# Lyft Signs



## Rylon (Dec 2, 2019)

What is the best source to purchase/acquire a Lyft & Uber light up sign? What kind of set up do some of you use inside your vehicles?


----------



## Uber's Guber (Oct 22, 2017)

Rylon said:


> What is the best source to purchase/acquire a Lyft & Uber light up sign?


Are you a real Uber/Lyft driver,
or somebody pretending to look legitimate during their crusades to find their next rape victim?


----------



## G.S.M. (Oct 28, 2019)

If I were sure you were going to use it to harm pax, I would give you mine for free


----------



## Hagong (Jan 17, 2017)

Rylon said:


> What is the best source to purchase/acquire a Lyft & Uber light up sign? What kind of set up do some of you use inside your vehicles?


Don't they give the Lyft and Uber lighted beacons for free?


----------



## Dekero (Sep 24, 2019)

Rylon said:


> What is the best source to purchase/acquire a Lyft & Uber light up sign? What kind of set up do some of you use inside your vehicles?


I'll sell you my Lyft AMP for $50 and shipping. Not like I'm using it... PM me... Hell you could make that back in like.... 250 rides on Lyft at current rates... That's a steal!!!


----------



## New2This (Dec 27, 2015)

Rylon said:


> What is the best source to purchase/acquire a Lyft & Uber light up sign? What kind of set up do some of you use inside your vehicles?


There are these things called websites. Some are for information. Some are for porn. Some are where people sell things to each other.

Two popular sites are called Ebay and Amazon. Try those.

I don't do trade dress let alone have a light braying to the world "I schlep people around for $0.60/mile".


----------



## ColtDelta (Nov 11, 2019)

I got the email a month ago that I would get a Lyft Amp. Confirmed mailing address, still waiting.

I have been using a scrolling LED sign in the back window, scrolls UBER LYFT. I put it in the back window so the cops see it and quit pulling me over within a block of pulling out of the bar parking lots.
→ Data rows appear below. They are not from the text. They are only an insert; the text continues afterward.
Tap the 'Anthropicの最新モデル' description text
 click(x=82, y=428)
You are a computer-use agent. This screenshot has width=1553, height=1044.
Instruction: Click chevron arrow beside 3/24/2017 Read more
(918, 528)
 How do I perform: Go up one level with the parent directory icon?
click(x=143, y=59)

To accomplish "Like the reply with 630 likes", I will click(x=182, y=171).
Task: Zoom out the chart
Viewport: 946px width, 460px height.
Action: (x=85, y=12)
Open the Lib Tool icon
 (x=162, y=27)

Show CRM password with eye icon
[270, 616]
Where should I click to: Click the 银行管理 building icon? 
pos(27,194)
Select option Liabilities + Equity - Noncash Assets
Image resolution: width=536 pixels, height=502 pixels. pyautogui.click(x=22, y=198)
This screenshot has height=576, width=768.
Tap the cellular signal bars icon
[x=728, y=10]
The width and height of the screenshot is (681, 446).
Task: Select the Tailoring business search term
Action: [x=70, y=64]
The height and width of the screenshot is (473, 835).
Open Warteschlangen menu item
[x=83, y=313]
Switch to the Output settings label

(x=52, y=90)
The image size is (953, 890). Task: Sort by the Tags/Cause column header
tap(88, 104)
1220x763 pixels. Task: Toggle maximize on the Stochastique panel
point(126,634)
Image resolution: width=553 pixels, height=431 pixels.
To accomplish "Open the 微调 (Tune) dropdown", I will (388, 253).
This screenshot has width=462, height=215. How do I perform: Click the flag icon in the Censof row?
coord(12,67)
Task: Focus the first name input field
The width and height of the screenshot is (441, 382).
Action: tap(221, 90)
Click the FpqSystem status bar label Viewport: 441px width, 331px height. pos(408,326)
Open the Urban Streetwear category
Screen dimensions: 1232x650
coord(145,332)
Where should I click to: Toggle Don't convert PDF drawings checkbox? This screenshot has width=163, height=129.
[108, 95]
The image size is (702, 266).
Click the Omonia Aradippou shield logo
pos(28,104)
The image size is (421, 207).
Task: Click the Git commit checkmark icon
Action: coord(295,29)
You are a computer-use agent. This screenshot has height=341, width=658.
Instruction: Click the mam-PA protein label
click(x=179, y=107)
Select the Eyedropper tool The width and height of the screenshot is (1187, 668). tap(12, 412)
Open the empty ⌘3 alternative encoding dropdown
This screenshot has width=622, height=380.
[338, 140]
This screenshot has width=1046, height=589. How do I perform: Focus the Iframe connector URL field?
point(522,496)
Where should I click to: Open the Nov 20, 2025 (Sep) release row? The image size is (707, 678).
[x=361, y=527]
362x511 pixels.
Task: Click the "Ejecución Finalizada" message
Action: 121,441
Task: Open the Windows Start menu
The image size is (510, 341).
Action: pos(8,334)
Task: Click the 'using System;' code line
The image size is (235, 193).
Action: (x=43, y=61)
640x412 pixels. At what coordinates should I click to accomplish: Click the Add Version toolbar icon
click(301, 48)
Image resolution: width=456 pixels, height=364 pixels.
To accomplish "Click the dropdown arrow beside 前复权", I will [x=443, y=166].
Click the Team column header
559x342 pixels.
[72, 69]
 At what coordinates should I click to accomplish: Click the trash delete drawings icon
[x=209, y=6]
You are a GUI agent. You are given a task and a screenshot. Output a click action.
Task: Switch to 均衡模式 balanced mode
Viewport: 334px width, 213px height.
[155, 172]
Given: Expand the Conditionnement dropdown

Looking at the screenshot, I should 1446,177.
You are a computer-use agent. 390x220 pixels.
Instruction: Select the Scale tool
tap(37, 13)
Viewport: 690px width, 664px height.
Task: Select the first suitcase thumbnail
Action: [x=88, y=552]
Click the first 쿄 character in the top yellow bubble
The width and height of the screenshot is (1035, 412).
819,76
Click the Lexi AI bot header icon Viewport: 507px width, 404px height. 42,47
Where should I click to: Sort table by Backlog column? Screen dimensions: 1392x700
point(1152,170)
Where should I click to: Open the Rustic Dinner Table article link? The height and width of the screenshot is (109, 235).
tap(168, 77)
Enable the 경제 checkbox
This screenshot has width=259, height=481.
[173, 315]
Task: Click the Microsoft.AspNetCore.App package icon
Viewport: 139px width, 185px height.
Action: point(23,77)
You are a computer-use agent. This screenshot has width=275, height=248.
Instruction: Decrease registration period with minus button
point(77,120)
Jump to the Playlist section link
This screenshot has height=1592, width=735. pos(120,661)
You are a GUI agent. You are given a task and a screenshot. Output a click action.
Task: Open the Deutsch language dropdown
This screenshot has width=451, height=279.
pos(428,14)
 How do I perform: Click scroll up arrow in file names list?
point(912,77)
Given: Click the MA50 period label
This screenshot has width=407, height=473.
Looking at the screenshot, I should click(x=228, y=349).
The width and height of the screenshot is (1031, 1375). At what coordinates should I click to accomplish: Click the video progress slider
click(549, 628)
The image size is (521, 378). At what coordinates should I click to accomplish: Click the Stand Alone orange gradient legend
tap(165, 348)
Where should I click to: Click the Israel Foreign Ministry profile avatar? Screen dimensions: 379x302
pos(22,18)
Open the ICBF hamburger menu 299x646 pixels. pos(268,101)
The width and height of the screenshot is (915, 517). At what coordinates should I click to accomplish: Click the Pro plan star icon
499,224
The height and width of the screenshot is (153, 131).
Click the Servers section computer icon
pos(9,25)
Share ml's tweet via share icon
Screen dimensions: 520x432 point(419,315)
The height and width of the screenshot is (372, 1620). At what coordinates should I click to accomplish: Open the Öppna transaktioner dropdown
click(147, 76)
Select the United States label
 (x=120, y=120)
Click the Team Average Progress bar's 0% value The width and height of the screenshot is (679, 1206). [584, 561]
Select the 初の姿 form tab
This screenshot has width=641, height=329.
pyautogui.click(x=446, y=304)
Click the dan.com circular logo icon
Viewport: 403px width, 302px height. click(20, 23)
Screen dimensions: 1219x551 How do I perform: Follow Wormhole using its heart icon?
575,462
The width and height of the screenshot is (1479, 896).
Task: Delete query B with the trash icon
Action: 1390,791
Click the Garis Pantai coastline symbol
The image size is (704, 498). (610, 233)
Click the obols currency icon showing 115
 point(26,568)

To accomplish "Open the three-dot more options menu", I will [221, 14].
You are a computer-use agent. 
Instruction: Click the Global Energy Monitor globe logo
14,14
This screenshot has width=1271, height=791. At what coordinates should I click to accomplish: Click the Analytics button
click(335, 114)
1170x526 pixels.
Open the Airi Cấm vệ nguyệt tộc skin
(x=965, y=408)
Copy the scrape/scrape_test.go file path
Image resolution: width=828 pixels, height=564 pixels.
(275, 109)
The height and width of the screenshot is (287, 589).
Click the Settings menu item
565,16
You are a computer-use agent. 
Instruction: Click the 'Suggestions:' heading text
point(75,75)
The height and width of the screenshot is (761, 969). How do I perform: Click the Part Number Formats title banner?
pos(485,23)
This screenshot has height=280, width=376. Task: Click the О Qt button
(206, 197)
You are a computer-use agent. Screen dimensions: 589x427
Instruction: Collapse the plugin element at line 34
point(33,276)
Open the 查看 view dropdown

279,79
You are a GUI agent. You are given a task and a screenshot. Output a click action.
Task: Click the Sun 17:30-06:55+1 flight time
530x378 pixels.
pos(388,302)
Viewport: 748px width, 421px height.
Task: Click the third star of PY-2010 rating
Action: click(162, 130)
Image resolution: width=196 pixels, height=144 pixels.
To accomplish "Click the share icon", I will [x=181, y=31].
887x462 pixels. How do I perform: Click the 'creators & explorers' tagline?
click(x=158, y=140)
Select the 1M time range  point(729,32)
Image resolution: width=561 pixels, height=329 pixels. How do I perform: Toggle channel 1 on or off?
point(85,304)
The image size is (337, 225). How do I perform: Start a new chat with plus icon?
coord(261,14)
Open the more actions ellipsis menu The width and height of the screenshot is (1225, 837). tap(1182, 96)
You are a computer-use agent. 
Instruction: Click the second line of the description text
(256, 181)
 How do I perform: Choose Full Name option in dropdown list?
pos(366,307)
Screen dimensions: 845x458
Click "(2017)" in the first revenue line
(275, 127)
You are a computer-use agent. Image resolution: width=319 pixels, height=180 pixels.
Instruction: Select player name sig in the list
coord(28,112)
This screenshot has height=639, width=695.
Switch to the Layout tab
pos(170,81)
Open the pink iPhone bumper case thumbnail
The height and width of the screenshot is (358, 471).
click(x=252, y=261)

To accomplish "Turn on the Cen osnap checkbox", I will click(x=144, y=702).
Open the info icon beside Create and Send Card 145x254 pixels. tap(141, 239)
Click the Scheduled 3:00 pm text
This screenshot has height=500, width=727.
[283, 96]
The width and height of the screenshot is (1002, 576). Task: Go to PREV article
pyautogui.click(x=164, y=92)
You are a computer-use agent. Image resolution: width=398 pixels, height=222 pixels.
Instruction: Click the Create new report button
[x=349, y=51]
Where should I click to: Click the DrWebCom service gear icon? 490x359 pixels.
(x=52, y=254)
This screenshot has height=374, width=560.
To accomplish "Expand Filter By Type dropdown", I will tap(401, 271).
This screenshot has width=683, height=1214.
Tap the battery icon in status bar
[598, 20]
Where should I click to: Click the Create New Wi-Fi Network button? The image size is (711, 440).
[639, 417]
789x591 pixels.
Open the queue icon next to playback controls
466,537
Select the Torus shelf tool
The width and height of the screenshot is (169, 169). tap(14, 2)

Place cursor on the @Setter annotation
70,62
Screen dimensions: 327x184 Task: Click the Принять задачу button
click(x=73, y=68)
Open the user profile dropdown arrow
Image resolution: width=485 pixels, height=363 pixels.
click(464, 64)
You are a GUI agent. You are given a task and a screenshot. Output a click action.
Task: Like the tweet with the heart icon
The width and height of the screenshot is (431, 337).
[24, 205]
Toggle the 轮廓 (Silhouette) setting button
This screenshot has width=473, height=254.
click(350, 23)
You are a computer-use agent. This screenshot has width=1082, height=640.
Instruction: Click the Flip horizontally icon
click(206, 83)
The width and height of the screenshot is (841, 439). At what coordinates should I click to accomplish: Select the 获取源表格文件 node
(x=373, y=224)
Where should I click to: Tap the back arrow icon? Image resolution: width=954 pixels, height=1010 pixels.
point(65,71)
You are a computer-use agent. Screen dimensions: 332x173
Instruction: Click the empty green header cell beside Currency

It worked. They get behind me, see the light and go back to where they came from. Before I had the light I was getting pulled over at least twice a weekend.

https://www.amazon.com/gp/product/B00K0E4AW0/?tag=ubne0c-20


----------



## uberdriverfornow (Jan 10, 2016)

Uber's Guber said:


> Are you a real Uber/Lyft driver,
> or somebody pretending to look legitimate during their crusades to find their next rape victim?


Not funny.


----------



## Dekero (Sep 24, 2019)

ColtDelta said:


> I got the email a month ago that I would get a Lyft Amp. Confirmed mailing address, still waiting.
> 
> I have been using a scrolling LED sign in the back window, scrolls UBER LYFT. I put it in the back window so the cops see it and quit pulling me over within a block of pulling out of the bar parking lots. It worked. They get behind me, see the light and go back to where they came from. Before I had the light I was getting pulled over at least twice a weekend.
> 
> https://www.amazon.com/gp/product/B00K0E4AW0/?tag=ubne0c-20


I like it! May go this route myself... Just to stave off the potential pull over...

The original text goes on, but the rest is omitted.